-- BEGIN Information supplied --

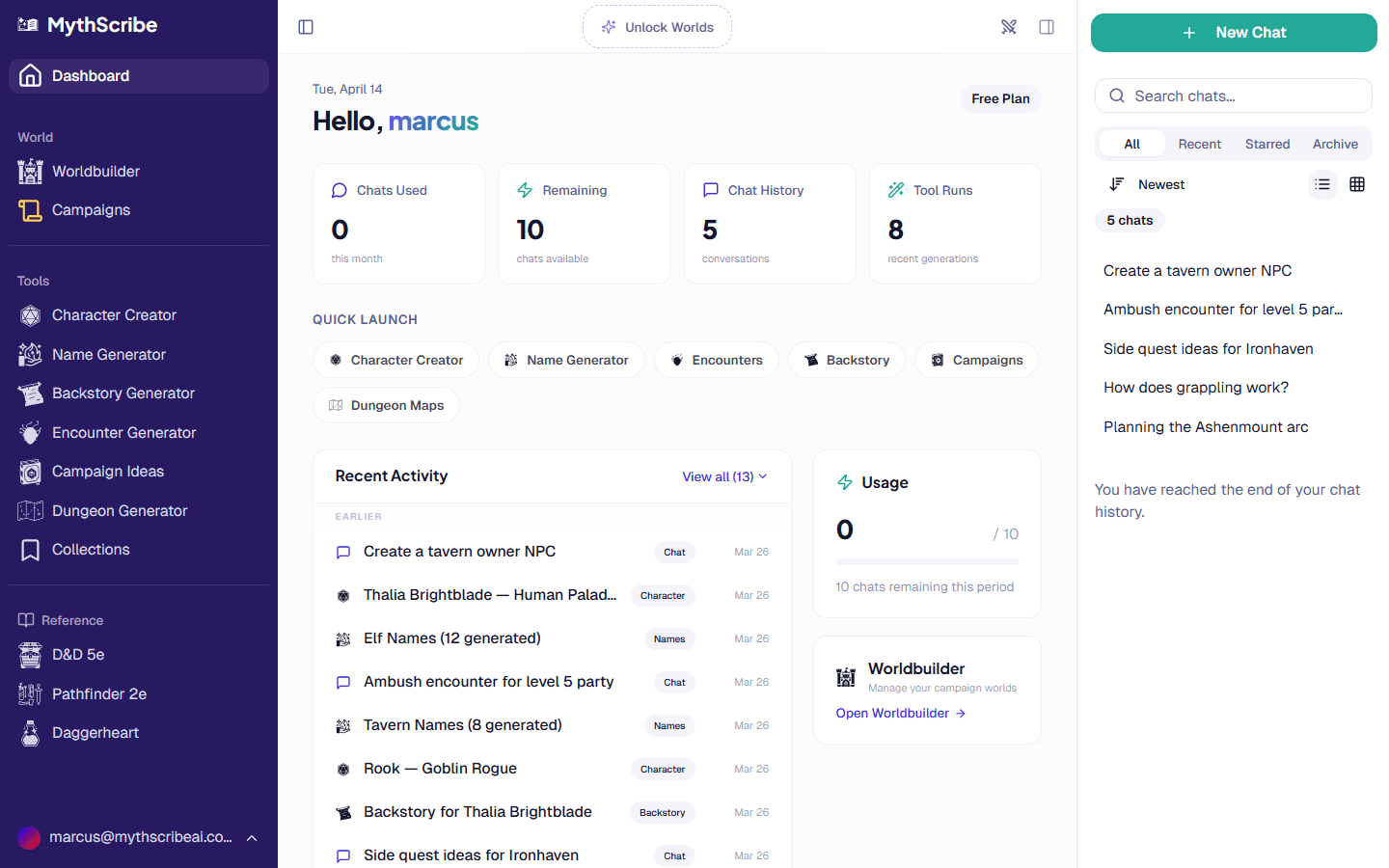
Task: Switch chat list to grid view
Action: tap(1357, 184)
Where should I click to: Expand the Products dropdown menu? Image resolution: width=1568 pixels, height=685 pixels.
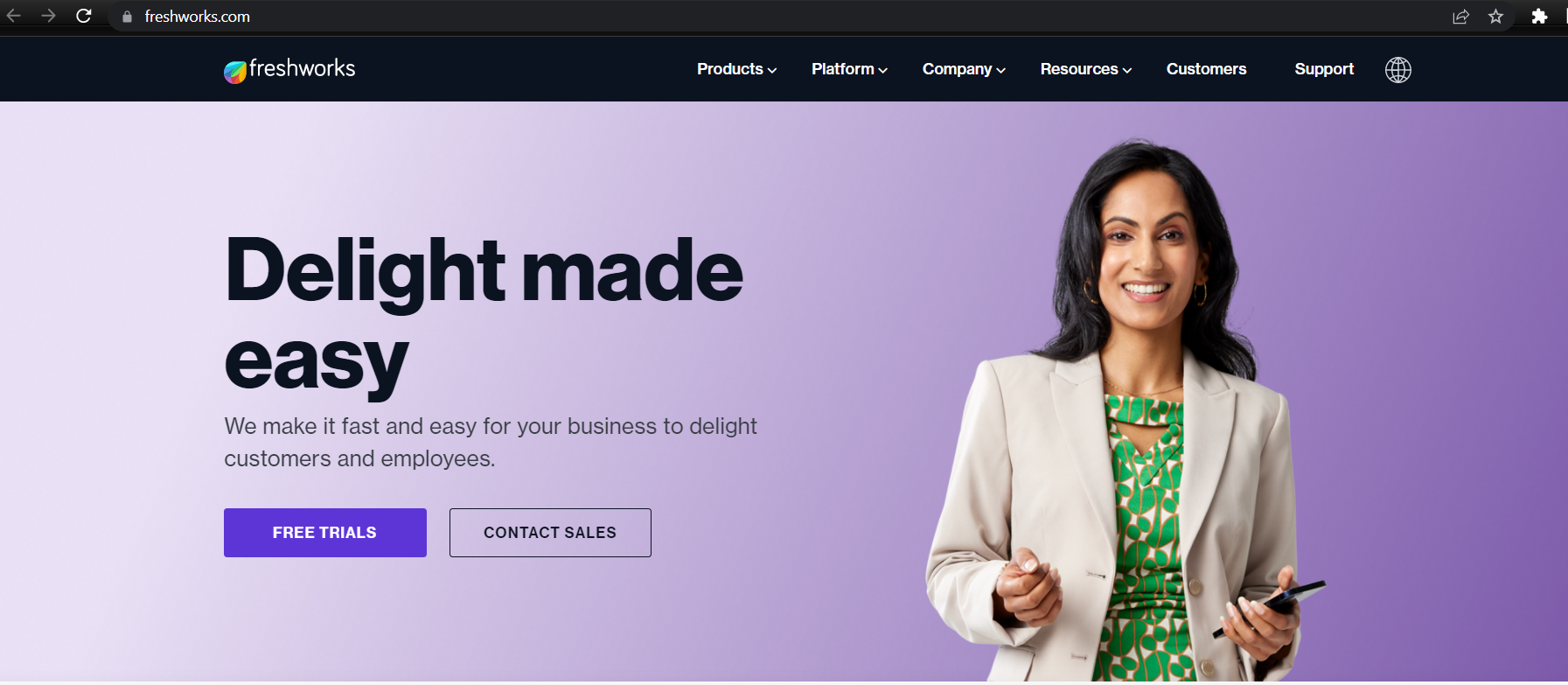click(x=736, y=69)
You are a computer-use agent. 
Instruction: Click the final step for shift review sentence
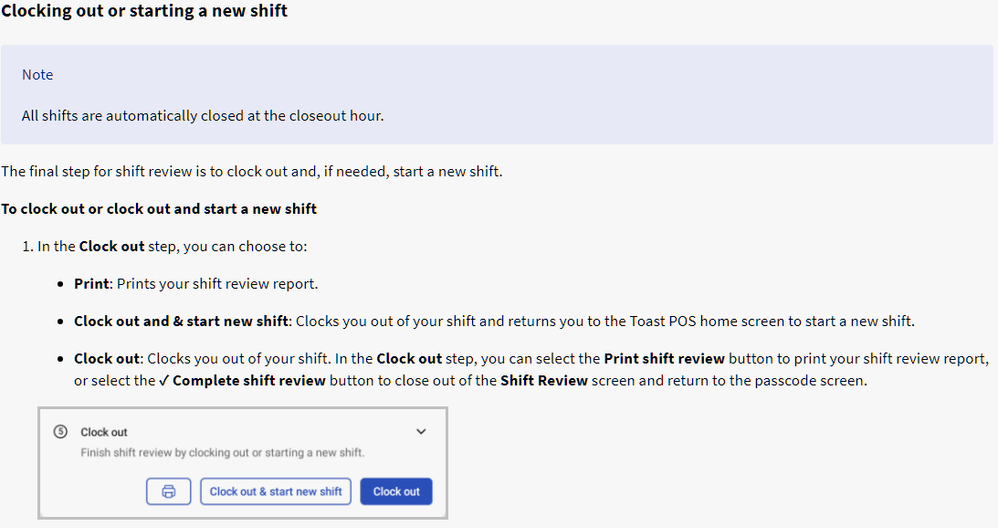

-- END Information supplied --

▸ **Exercise requirements**: Write out every record above word for word, with the pictures left out.

▸ **Response below**:
Task: Switch chat list to grid view
Action: tap(1357, 184)
Where should I click to: Expand the Products dropdown menu? Image resolution: width=1568 pixels, height=685 pixels.
click(x=736, y=69)
You are a computer-use agent. 
Instruction: Click the final step for shift review sentence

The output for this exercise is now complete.